* **EXERCISE REQUIREMENTS**: Your output should be the complete listing, repeated exactly.

======== RECORDS FOR THE TASK ========

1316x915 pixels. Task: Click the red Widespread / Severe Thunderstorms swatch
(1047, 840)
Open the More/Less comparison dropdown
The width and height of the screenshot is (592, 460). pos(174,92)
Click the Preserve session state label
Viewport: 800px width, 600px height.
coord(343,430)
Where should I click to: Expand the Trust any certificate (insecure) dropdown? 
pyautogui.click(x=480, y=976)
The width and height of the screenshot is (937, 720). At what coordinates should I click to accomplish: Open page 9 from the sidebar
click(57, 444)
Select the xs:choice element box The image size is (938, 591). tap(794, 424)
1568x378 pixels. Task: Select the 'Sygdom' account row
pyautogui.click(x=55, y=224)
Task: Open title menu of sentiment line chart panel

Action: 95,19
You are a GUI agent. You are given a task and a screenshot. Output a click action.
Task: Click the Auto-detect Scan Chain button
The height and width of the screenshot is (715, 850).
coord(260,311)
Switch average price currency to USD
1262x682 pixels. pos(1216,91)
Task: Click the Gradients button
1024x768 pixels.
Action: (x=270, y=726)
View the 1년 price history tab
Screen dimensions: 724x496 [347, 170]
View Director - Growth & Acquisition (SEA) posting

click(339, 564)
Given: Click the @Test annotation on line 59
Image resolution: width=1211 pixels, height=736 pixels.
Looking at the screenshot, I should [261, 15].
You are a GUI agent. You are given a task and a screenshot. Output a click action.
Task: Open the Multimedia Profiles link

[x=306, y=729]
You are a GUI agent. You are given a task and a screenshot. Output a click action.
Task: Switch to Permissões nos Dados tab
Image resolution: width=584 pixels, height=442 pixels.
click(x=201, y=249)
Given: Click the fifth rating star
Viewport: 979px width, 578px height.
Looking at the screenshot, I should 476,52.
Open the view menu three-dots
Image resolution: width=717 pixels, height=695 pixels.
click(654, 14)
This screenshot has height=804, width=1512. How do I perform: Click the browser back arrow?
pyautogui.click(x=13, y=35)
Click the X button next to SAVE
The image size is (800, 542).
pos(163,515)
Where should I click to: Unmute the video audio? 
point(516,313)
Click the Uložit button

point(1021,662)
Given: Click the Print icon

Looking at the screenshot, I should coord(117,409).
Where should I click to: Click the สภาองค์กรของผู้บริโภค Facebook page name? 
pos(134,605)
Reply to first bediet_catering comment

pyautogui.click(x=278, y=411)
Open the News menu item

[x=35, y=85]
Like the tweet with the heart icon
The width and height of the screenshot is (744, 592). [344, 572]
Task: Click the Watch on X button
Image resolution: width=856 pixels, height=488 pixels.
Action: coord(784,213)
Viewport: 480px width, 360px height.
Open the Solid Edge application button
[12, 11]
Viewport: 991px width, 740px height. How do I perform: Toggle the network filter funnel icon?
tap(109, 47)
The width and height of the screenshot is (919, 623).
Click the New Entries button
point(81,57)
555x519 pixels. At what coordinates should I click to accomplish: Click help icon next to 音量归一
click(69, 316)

========

* **EXERCISE OUTPUT**:
1316x915 pixels. Task: Click the red Widespread / Severe Thunderstorms swatch
(1047, 840)
Open the More/Less comparison dropdown
The width and height of the screenshot is (592, 460). pos(174,92)
Click the Preserve session state label
Viewport: 800px width, 600px height.
coord(343,430)
Where should I click to: Expand the Trust any certificate (insecure) dropdown? 
pyautogui.click(x=480, y=976)
The width and height of the screenshot is (937, 720). At what coordinates should I click to accomplish: Open page 9 from the sidebar
click(57, 444)
Select the xs:choice element box The image size is (938, 591). tap(794, 424)
1568x378 pixels. Task: Select the 'Sygdom' account row
pyautogui.click(x=55, y=224)
Task: Open title menu of sentiment line chart panel

Action: 95,19
You are a GUI agent. You are given a task and a screenshot. Output a click action.
Task: Click the Auto-detect Scan Chain button
The height and width of the screenshot is (715, 850).
coord(260,311)
Switch average price currency to USD
1262x682 pixels. pos(1216,91)
Task: Click the Gradients button
1024x768 pixels.
Action: (x=270, y=726)
View the 1년 price history tab
Screen dimensions: 724x496 [347, 170]
View Director - Growth & Acquisition (SEA) posting

click(339, 564)
Given: Click the @Test annotation on line 59
Image resolution: width=1211 pixels, height=736 pixels.
Looking at the screenshot, I should [261, 15].
You are a GUI agent. You are given a task and a screenshot. Output a click action.
Task: Open the Multimedia Profiles link

[x=306, y=729]
You are a GUI agent. You are given a task and a screenshot. Output a click action.
Task: Switch to Permissões nos Dados tab
Image resolution: width=584 pixels, height=442 pixels.
click(x=201, y=249)
Given: Click the fifth rating star
Viewport: 979px width, 578px height.
Looking at the screenshot, I should 476,52.
Open the view menu three-dots
Image resolution: width=717 pixels, height=695 pixels.
click(654, 14)
This screenshot has height=804, width=1512. How do I perform: Click the browser back arrow?
pyautogui.click(x=13, y=35)
Click the X button next to SAVE
The image size is (800, 542).
pos(163,515)
Where should I click to: Unmute the video audio? 
point(516,313)
Click the Uložit button

point(1021,662)
Given: Click the Print icon

Looking at the screenshot, I should coord(117,409).
Where should I click to: Click the สภาองค์กรของผู้บริโภค Facebook page name? 
pos(134,605)
Reply to first bediet_catering comment

pyautogui.click(x=278, y=411)
Open the News menu item

[x=35, y=85]
Like the tweet with the heart icon
The width and height of the screenshot is (744, 592). [344, 572]
Task: Click the Watch on X button
Image resolution: width=856 pixels, height=488 pixels.
Action: coord(784,213)
Viewport: 480px width, 360px height.
Open the Solid Edge application button
[12, 11]
Viewport: 991px width, 740px height. How do I perform: Toggle the network filter funnel icon?
tap(109, 47)
The width and height of the screenshot is (919, 623).
Click the New Entries button
point(81,57)
555x519 pixels. At what coordinates should I click to accomplish: Click help icon next to 音量归一
click(69, 316)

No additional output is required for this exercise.